Sarah tenía alrededor de 80 años cuando entraron a Egipto. Varias definiciones sobre su hermosura, incluyendo varios Midrashim explican que su belleza era irradiada a partir de su espiritualidad, integridad y actos de bien. Que la perfección de su alma se expresaba en la perfección de su cuerpo (Likutei Sijot tomo 5 pág. 92). El rabino Ben Tzion Shafier, explica que Dios dio belleza a la mujer para que sea hermosa para su esposo y por eso la belleza es algo importante parta el matrimonio, cada mujer es hermosa para su marido y cada hombre lo es para su mujer. Para Abraham Sara era hermosa, pero recién cuando entran a Egipto se da cuenta que Sara era atraía la vista de otras personas. Entonces se pregunta ¿Por qué no había notado antes que Sarah era hermosa y recién al entrar a Egipto se da cuenta?, Abraham vivía en Canaán un lugar donde se respetaba la fidelidad, y entraba a un lugar donde el concepto moral era más bajo; Para Abraham Sara era hermosa, solo cuando se dio cuenta que la miraban los extraños de Egipto, percibe que podría ser seductora también para otros hombres. La belleza física no cambia el matrimonio, la belleza existe cuando hay una conexión entre el marido y la mujer, y la belleza física se coloca entonces en un lugar irrelevante.

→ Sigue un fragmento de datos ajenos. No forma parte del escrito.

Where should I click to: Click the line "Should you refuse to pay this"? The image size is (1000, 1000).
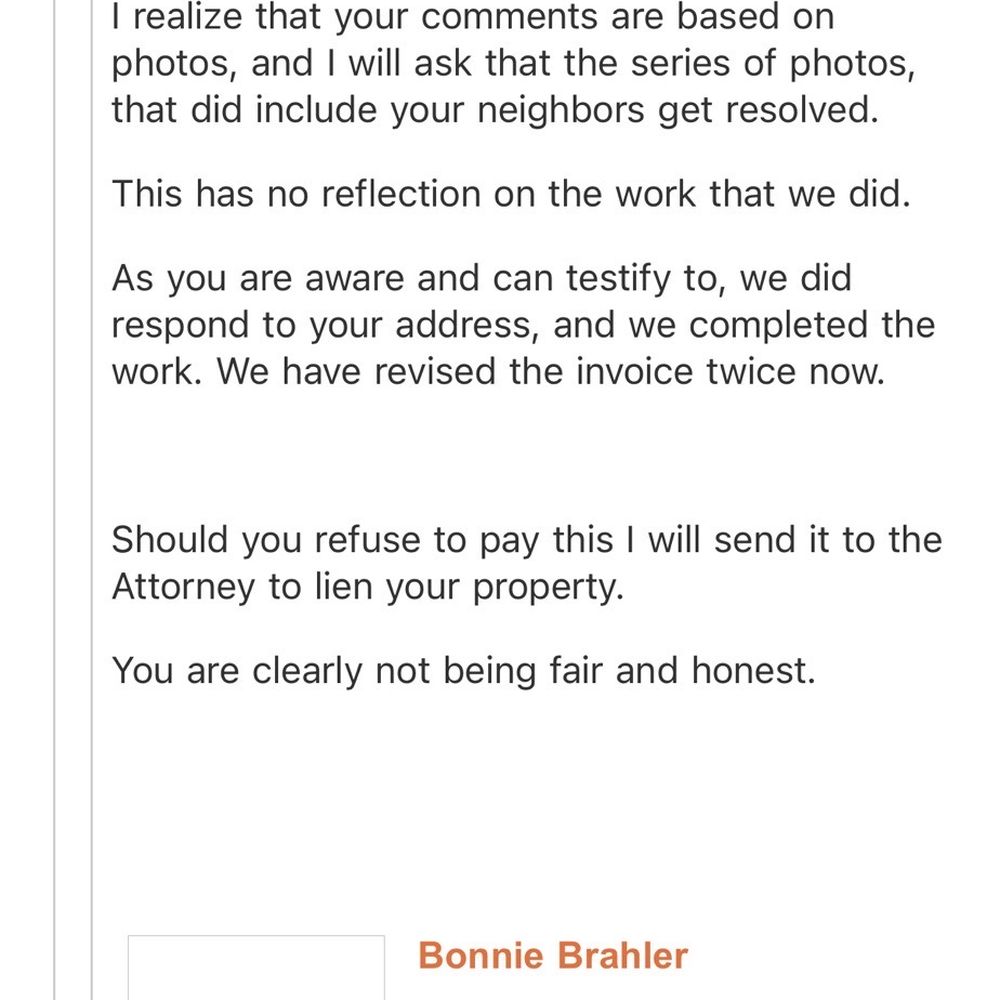coord(527,540)
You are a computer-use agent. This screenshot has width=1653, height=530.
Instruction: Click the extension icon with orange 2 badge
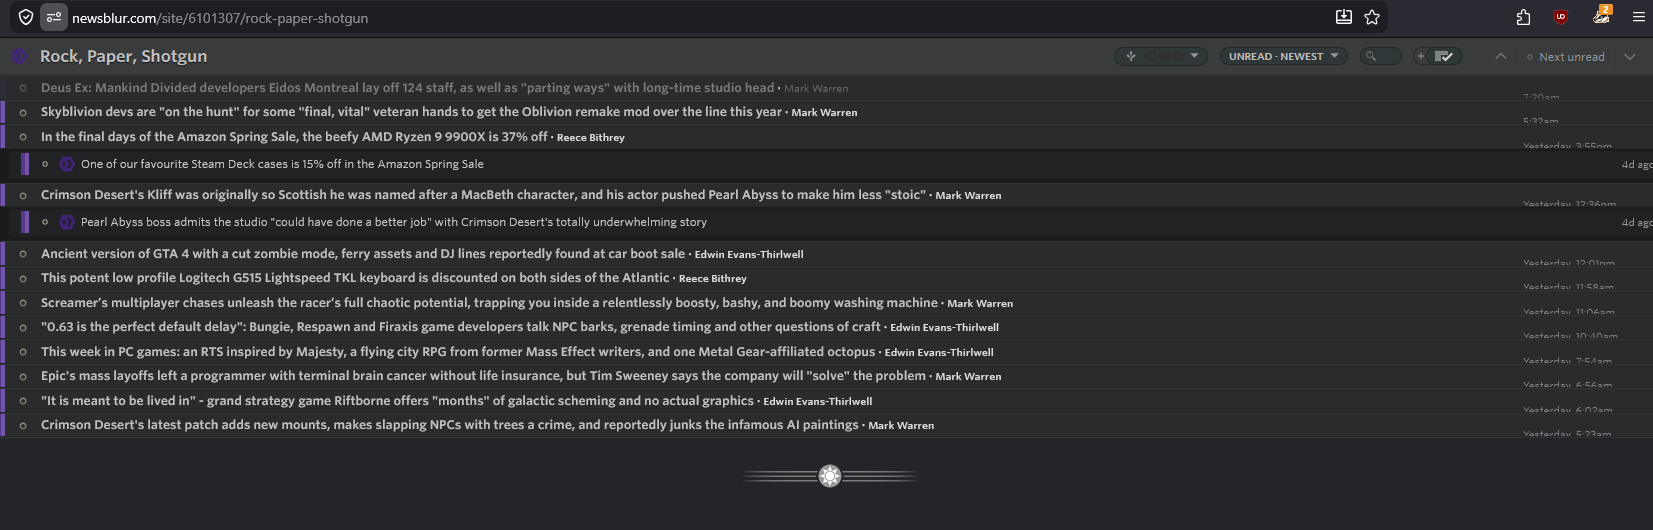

La belleza en una persona, se refleja de adentro hacia afuera, la alegría de vivir, el amor, la sabiduría, dan una belleza especial. Revisando sobre las mujeres hermosas, encontré varias que tenían entre 70 y 80 años, que eran más atractivas que varias veinteañeras. ¿Qué las hace atractivas?, ellas brillan con su personalidad, con su estilo propio y es un brillo que emana de adentro. Son mujeres activas y están “en todo”, se capacitan e lo que puedan y lo que les gusta y tratan de aportar de alguna manera a las comunidades donde viven (no solo hablo de mujeres Judias por supuesto). La Torah menciona y recalca sobre la belleza de Sarah aún teniendo alrededor de 80 años, y eso nos invita a estudiar y evaluar la vida y vultuosidad de esta gran mujer. Tomar ejemplo de belleza empieza por ¿el cultivo de la belleza interna.



Génesis 12:15  “La vieron los cortesanos de Pharó y la loaron ante Pharó y la mujer fue llevada al palacio de Pharó”.

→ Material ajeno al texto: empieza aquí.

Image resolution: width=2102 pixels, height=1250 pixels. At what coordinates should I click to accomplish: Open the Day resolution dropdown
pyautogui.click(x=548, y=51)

Recordemos que Abraham había rogado a su mujer Sara decir que ella era su hermana para así proteger su vida –Génesis 12:13-

El Rabino Samson Raphael Hirsch explica: “Fue llevada por el momento, al palacio real. Para el rey, sin embargo, no se atrevió a tocarla; pues esperaba lograr su objetivo de una manera respetable. Se envió regalos a Abraham con el fin de ganarla por medio de él; Sarah se hallaba desprotegida porque se había dicho que ella era hermana de Abraham, y por eso Pharoh la había mandado a traer a su palacio; el tiempo que pasó con el envío de regalos a Abraham, Dios habría actuado de inmediato para proteger Sarah.

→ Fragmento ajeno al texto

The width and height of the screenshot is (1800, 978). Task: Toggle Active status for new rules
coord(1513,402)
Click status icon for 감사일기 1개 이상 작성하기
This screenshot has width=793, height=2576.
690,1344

Abraham confiaba profundamente en Dios, pero también sabía que dentro de la ley de libre albedrío, el hombre en su maldad o distorsión de la justicia, podía cometer delitos que iban en contra de la voluntad Divina. Decirle a Sarah su esposa que se hiciera pasar por su hermana, era una estrategia que le daba tiempo para rogarle a Dios por su protección y por la de ella, en caso de necesitarla, pues sabía que el Faraón si se enteraba que era su esposo, y le gustaba Sarah, posiblemente de inmediato lo habría mandado a matar para poder tomarla como esposa. El destino del pueblo de Israel, seguramente habría cambiado de manera drástica. Pero este versículo también muestra la fe de Sarah, ya que ella como mujer de Abraham podría haberse sentido ofendida o desprotegida, sin embargo, ella también actúa de manera fehaciente, pues sabía que Dios la protegería.